Excluding the volatile food and energy components, prices rose by the same margin, also missing expectations for a 0.2 percent increase. It was the second month the annual CPI increased after crude oil prices plunged further downward, pushing it into negative terrain in January. However, gains in the cost of shelter offset the index, indicating inflation pressures were stabilizing enough to support expectations of an interest rate hike by the Federal Reserve in mid-September.
Still, the Federal Reserve set an inflation target at 2 percent for rate hikes, and during the 12-months through July the CPI climbed just 0.2 percent. Economists polled by Reuters had forecast the CPI rising 0.2 percent from June and gaining 0.2 percent from a year ago.
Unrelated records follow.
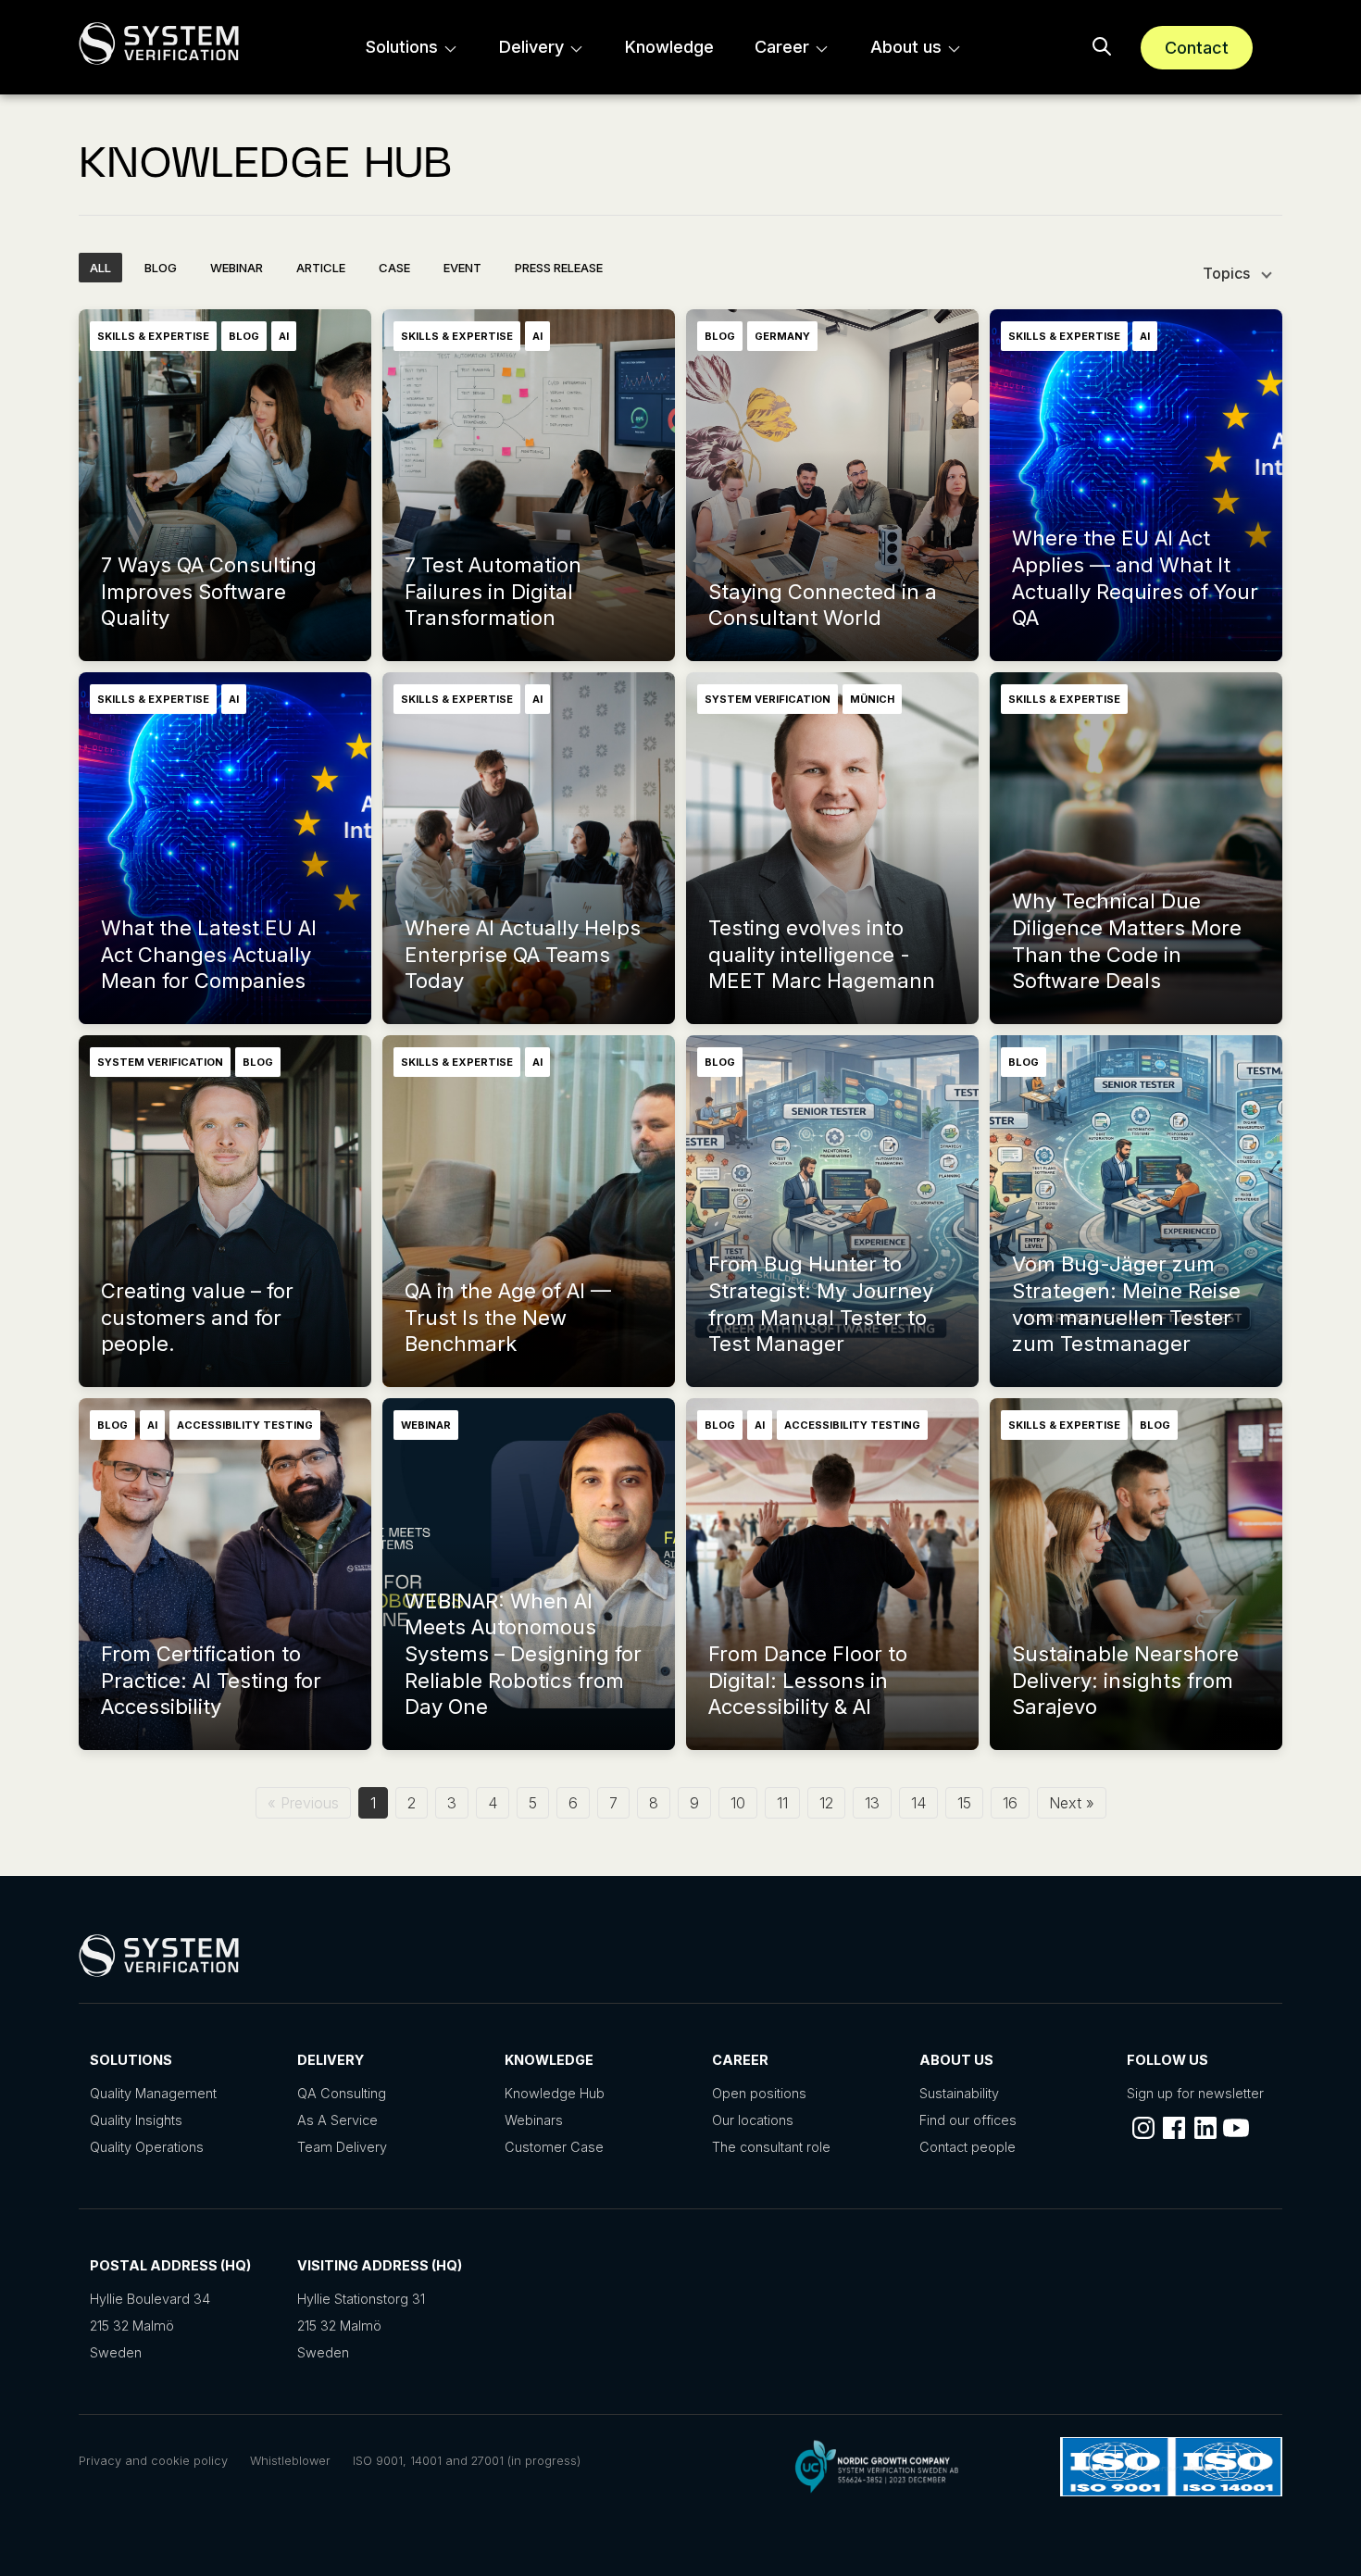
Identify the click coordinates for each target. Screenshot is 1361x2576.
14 (918, 1803)
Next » (1071, 1803)
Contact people (967, 2147)
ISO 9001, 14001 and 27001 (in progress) (467, 2461)
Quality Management (153, 2093)
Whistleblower (290, 2461)
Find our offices (968, 2120)
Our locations (752, 2120)
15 (964, 1803)
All (100, 267)
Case (394, 267)
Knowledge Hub (555, 2093)
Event (462, 267)
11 (782, 1803)
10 (737, 1803)
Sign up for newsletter (1195, 2093)
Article (320, 267)
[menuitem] (412, 46)
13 (872, 1803)
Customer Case (554, 2147)
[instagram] (1143, 2128)
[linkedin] (1205, 2128)
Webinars (534, 2120)
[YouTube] (1236, 2128)
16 (1010, 1803)
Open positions (759, 2093)
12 (826, 1803)
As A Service (337, 2120)
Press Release (559, 267)
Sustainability (959, 2093)
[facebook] (1174, 2128)
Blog (160, 267)
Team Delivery (342, 2147)
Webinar (236, 267)
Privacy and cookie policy (153, 2461)
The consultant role (771, 2147)
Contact (1197, 47)
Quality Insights (136, 2120)
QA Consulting (341, 2093)
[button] (1101, 47)
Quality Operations (147, 2147)
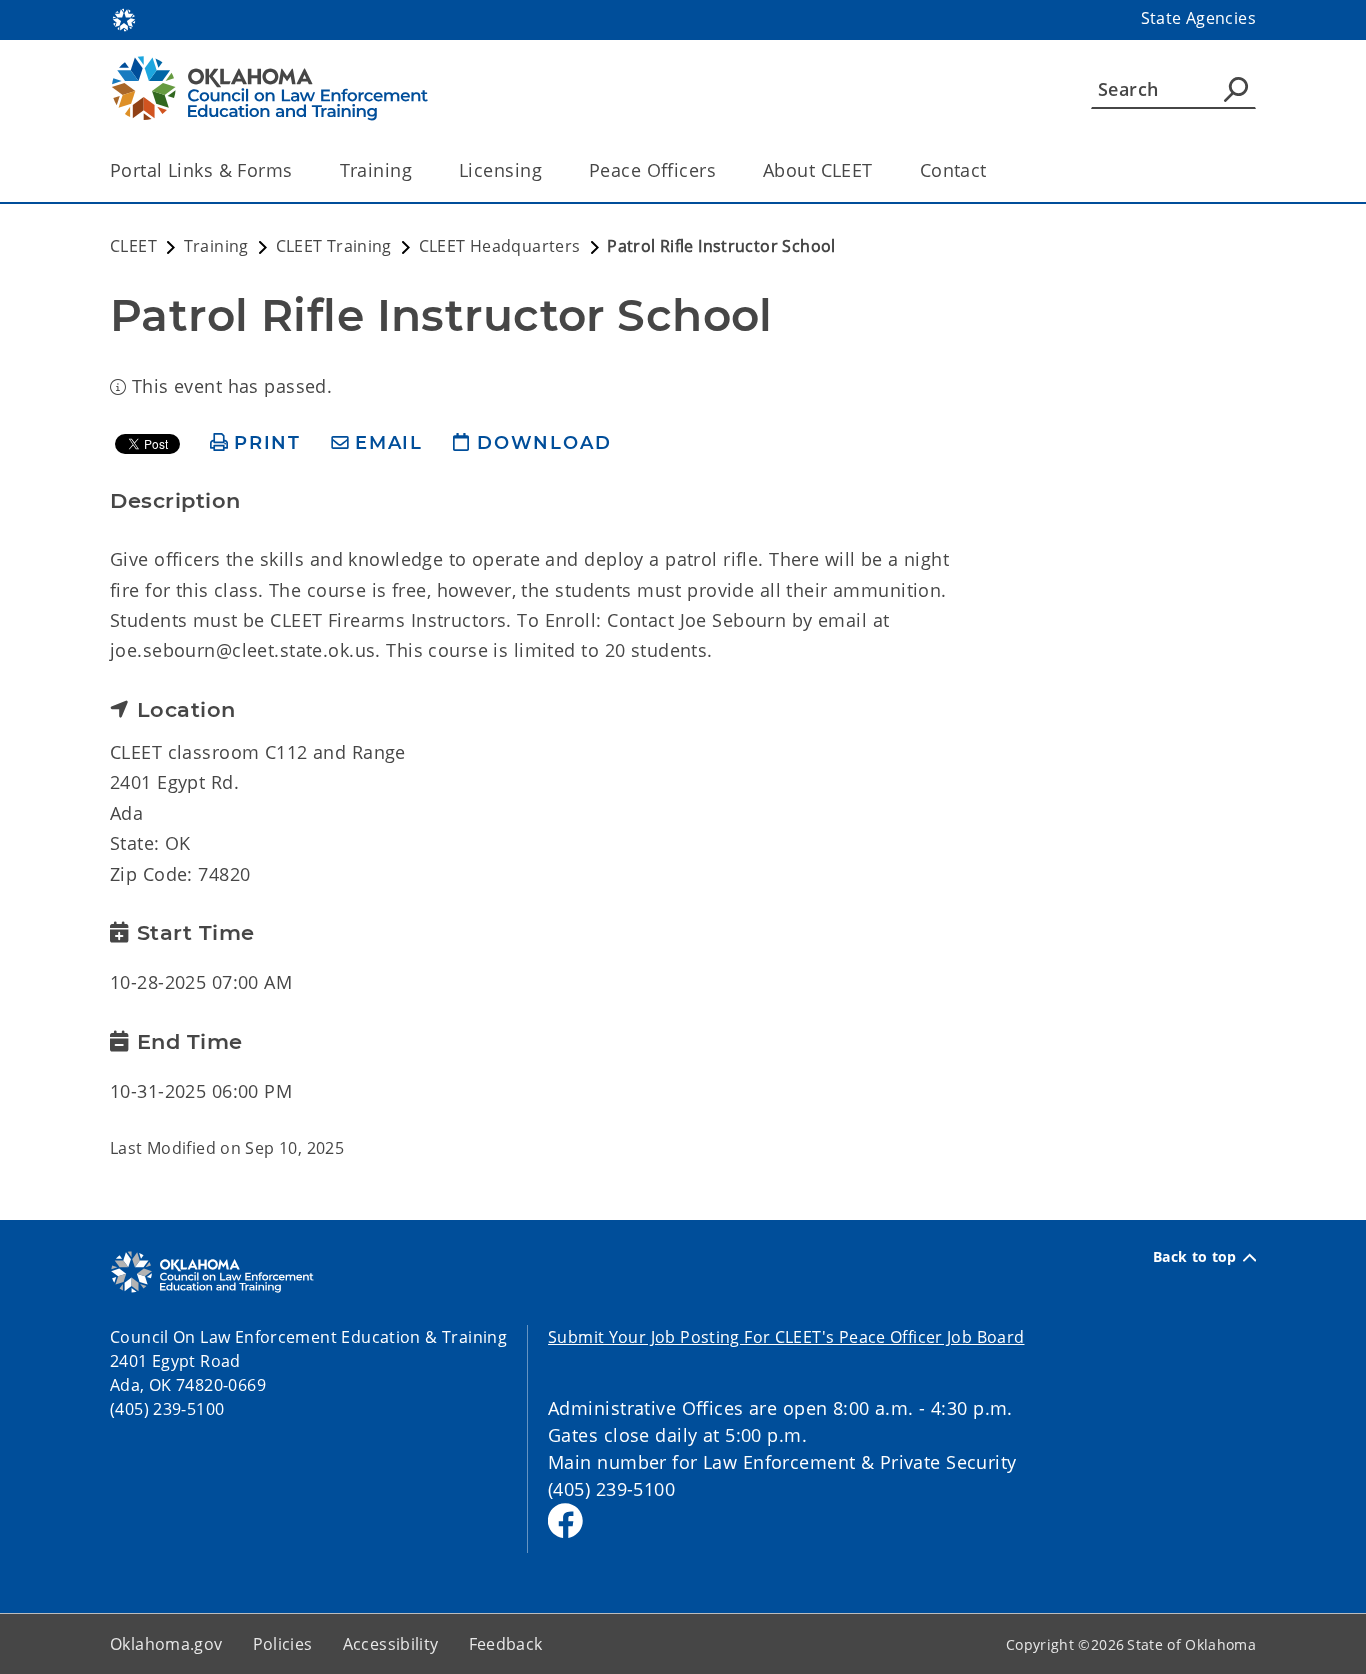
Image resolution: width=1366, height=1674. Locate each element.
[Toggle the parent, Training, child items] (418, 170)
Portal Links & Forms (201, 170)
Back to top (1195, 1257)
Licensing (500, 170)
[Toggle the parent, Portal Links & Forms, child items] (299, 170)
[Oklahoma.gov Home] (124, 18)
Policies (283, 1644)
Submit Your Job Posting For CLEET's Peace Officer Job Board (786, 1337)
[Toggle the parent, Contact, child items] (993, 170)
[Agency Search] (1236, 89)
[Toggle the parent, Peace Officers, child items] (722, 170)
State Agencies (1198, 18)
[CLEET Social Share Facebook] (565, 1520)
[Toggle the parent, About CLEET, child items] (879, 170)
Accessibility (391, 1644)
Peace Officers (652, 170)
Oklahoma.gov (166, 1644)
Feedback (506, 1644)
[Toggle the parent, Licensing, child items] (548, 170)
Yet, with the central bank nevertheless expected to raise its short-term interest rate next month, economists are hoping the pace with which they tighten monetary policy will be slow.
The so-called core CPI, which strips out food and energy costs, inched up by just 0.1 percent last month after rising 0.2 percent in June. Shelter, which recorded its biggest increase in nearly 8-1/2 years, solely drove last month’s gain in the core CPI. In the 12 months through July, the core CPI increased 1.8 percent. It was the fourth time in five months that the 12-month change was 1.8 percent. The Federal Reserve uses neither the CPI nor the so-called core CPI when gauging the rate of inflation. The central bank has their own index that is not widely circulated.
Last month, gasoline prices rose 0.9 percent after rising 3.4 percent in June. Food prices climbed higher at 0.2 percent, down from a 0.3 percent increase in June when the bird flu crisis impacted egg prices. Egg prices rose only 3.3 percent after a June’s 18.3 percent explosion, which had been the biggest gain since August 1973. The index for shelter increased 0.4 percent, the largest increase since February 2007, after gaining 0.3 percent in June. Declining homeownership and a rental vacancy rate near a 22-year low is naturally pushing rents higher. If the Federal Reserve raises rates and mortgage cost increases, rental costs will likely continue to climb.
There were increases in the cost of medical care and apparel, while airline fares decreased by 5.6 percent, or the largest decline since December 1995. Prices for used cars and trucks and household furnishings and new motor vehicles fell.